The Almanac Singers initially recorded labour movement and pacifist songs. But when Seeger was drafted into the US Army during the war, the Almanacs gained a popularity that unsettled their left-leaning fanbase.
Falling foul of traditional union movements, Seeger wrote his most defiantly optimistic ode to change in the late 1940s.
If I Had a Hammer brought him into artistic collaboration with Lee Hays and together they formed The Weavers, finding more success with the Leadbelly song Goodnight Irene. Seeger maintained that his music belonged to the people.
Seeger joined the Communist Party in the early 1940s but left in 1951–he was later called before McCarthy's UnAmerican Activities Committee, indicted and briefly jailed, when he refused to testify to his political associations.
Although the case was thrown out by the Appeals Court, Seeger was thrown off the television networks for 17 years.
Seeger sang in colleges, schools and on local radio and television, slipping away before anyone could object.
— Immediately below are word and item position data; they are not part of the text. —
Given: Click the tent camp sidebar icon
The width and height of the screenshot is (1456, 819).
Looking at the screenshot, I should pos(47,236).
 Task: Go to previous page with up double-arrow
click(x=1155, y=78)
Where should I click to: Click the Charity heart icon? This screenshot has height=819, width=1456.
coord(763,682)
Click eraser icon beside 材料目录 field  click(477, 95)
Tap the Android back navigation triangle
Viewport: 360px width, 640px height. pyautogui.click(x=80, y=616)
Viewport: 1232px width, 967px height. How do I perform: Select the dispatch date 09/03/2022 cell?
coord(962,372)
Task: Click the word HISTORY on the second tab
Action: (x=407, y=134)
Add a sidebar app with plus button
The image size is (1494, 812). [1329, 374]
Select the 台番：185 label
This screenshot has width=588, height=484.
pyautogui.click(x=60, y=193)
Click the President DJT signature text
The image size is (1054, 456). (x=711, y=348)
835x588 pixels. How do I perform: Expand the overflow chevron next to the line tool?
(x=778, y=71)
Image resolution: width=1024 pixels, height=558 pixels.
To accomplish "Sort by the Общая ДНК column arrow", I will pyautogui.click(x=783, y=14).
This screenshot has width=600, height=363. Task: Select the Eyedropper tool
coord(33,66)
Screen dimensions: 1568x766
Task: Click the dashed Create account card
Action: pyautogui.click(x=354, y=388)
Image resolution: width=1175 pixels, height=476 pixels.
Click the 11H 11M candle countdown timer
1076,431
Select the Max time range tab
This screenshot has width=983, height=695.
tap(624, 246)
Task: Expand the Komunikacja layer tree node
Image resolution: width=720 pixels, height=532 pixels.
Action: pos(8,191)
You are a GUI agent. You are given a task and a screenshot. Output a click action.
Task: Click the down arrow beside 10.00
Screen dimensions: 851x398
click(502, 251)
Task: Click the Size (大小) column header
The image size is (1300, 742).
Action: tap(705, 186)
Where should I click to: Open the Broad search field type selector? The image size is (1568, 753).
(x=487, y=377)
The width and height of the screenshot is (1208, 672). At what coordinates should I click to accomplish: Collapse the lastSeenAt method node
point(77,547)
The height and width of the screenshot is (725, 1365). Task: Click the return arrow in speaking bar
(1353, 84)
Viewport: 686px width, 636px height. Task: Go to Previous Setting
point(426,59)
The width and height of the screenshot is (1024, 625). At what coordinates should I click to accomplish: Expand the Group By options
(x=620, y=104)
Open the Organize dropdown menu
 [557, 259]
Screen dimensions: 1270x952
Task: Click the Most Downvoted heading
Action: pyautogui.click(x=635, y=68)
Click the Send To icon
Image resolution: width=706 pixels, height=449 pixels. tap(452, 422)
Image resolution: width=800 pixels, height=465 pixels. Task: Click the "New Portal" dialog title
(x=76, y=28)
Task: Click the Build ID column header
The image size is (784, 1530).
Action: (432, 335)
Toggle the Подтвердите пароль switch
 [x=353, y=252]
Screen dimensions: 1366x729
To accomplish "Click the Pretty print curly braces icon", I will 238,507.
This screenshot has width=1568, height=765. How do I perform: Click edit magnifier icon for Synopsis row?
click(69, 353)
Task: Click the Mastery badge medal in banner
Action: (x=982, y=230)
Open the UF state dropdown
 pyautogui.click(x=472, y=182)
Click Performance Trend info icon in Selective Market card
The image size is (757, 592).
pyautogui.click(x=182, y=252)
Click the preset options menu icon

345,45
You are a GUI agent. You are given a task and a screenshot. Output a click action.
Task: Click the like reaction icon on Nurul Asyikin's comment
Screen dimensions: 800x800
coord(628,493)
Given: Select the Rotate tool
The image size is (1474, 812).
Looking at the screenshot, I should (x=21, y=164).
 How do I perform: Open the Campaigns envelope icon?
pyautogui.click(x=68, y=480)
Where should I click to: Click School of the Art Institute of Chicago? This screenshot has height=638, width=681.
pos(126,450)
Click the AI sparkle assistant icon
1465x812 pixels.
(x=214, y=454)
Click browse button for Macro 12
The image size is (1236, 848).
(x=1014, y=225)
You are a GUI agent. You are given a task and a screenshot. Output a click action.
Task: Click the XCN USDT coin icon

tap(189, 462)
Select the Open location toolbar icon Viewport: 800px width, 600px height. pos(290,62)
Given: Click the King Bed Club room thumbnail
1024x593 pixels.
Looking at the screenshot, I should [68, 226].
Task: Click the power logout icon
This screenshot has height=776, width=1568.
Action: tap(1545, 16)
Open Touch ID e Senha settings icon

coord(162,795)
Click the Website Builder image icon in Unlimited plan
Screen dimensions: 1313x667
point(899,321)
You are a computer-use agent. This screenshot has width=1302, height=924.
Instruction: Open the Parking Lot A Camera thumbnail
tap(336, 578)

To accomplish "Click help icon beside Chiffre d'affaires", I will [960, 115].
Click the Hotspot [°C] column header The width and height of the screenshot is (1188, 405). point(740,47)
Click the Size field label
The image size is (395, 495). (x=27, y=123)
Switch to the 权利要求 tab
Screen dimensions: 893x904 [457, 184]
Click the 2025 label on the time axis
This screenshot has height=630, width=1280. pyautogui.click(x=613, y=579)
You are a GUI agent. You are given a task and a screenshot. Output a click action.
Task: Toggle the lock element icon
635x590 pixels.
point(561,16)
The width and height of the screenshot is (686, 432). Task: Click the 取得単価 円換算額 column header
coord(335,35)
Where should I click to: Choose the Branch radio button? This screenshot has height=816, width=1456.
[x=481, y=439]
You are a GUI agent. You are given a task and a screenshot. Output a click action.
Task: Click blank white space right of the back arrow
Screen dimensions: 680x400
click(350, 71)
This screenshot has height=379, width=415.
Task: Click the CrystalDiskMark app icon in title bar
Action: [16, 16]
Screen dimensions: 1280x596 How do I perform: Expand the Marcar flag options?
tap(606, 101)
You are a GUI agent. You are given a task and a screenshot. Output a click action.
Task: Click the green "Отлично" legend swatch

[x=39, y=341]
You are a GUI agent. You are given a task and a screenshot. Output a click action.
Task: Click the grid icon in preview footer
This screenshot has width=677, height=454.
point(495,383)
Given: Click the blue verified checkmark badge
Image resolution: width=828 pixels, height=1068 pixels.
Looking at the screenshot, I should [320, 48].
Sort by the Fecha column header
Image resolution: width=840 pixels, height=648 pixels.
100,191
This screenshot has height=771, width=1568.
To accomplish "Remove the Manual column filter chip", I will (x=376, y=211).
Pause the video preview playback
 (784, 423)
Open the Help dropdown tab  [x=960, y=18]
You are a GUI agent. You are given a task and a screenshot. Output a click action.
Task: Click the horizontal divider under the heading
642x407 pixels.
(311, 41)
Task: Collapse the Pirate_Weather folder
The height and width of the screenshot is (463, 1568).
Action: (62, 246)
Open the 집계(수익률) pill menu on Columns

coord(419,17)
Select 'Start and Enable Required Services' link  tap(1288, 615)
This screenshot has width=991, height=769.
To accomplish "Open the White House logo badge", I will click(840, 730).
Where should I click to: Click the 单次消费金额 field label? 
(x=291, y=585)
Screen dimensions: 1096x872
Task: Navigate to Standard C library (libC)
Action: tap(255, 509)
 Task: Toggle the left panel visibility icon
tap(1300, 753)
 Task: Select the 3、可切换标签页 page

In 1965, he joined a civil rights march in Alabama, where his version of We Shall Overcome first became an American anthem of defiance.
Protesting came naturally to Seeger. In the late 1960s, he joined the movement opposing the Vietnam war, and he later sang for Solidarity, the Polish trade union.
Seeger increasingly channelled his energies into environmental causes. These became personal once he had built his home beside the Hudson, and he became involved in the campaign to cleanse the river of industrial waste.
His Clearwater Organisation offered education programmes, sailing instruction and festivals.
Inducted into the Rock and Roll Hall of Fame in 1996, he was awarded a Grammy for best traditional folk album a year later.
He was still recording into old age, joining other artists expressing opposition to George W Bush's incursion into Iraq.
Seeger never toppled a government with the weight of his banjo.
But he was satisfied if his little songs inspired a different way of looking at bigger troubles.
MORE info
Ray Funk will be presenting an evening of historic calypso, pan and carnival clips for the T&T Film Festival which include Pete Seeger performing a Growling Tiger classic calypso. The free event will be in San Fernando on the Hill on February 21 and at the NALIS amphitheatre in Port-of-Spain on February 23.